Data from: Comparing regression-based approaches for identifying microbial functional groups
Data files
May 06, 2025 version files 11.82 KB
-
data_figure2.mat
2.44 KB
-
data_figure3.mat
3.06 KB
-
data_figureS2.mat
1.19 KB
-
data_figureS3.mat
2.82 KB
-
README.md
2.31 KB
Abstract
Microbial communities are composed of functionally integrated taxa, and identifying which taxa contribute to a given ecosystem function is essential for predicting community behaviors. This study compares the effectiveness of a previously proposed method for identifying ``functional taxa,'' Ensemble Quotient Optimization (EQO), to a potentially simpler approach based on the Least Absolute Shrinkage and Selection Operator (LASSO). In contrast to LASSO, EQO uses a binary prior on coefficients, assuming uniform contribution strength across taxa. Using synthetic datasets with increasingly realistic structure, we demonstrate that EQO's strong prior enables it to perform better in low-data regime. However, LASSO’s flexibility and efficiency can make it preferable as data complexity increases. Our results detail the favorable conditions for EQO and emphasize LASSO as a viable alternative.

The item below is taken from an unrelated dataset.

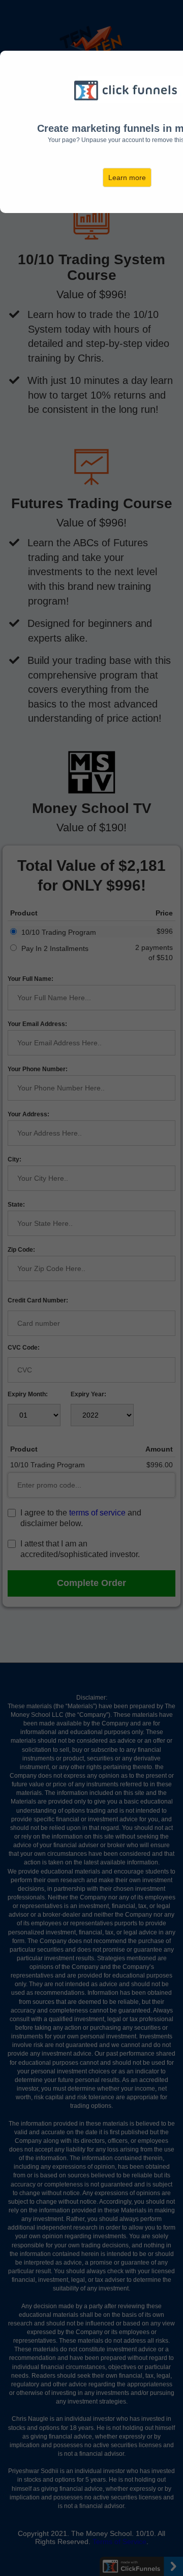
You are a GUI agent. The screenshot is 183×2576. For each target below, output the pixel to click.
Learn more (127, 177)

https://doi.org/10.5061/dryad.n8pk0p366
Description of the data and file structure
The data was generated from the RUN_ME.m script in the attached code for plotting the figures shown in the article.
Files and variables
File: data_figure2.mat
Description: Data used to generate figure 2.
Variables
- data: A data structure with fields:
- LASSOMapA: A structure with field 'accuracies' -- a matrix representing the accuracy heatmap for LASSO under binary ground truth
- EQOMapA: A structure with field 'accuracies' -- a matrix representing the accuracy heatmap for EQO under binary ground truth
- LASSOMapB: A structure with field 'accuracies' -- a matrix representing the accuracy heatmap for LASSO under non-binary ground truth
- EQOMapB: A structure with field 'accuracies' -- a matrix representing the accuracy heatmap for EQO under non-binary ground truth
- accuracyGapChange: A structure with field 'accuracies' -- a matrix representing the heatmap of accuracy gap between EQO and LASSO under non-binary ground truth
File: data_figure3.mat
Description: Data used to generate figure 3.
Variables
- data: A data structure with fields:
- varyFracReal: Accuracies of LASSO and EQO under varying fraction of real taxa
- varyPhylo: Accuracies of LASSO and EQO under varying strength of phylo-dependency
File: data_figureS2.mat
Description: Data used to generate figure S2.
Variables
- data: A data structure with fields:
- LASSO: LASSO accuracies under different noise level
- EQO: EQO accuracies under different noise level
File: data_figureS3.mat
Description: Data used to generate figure S3.
Variables
- data: A data structure with fields:
- LASSO: LASSO accuracies and std's under different cutoff values
- EQO: EQO accuracies and std's under different cutoff values
Code/software
Import data into MATLAB to view it. Download scripts, navigate to the directory containing RUN_ME.m and run RUN_ME.m (code files under Zenodo) in MATLAB to generate the resulted figures (uploaded to Zenodo as supplemental files) from the computed data, or from scratch.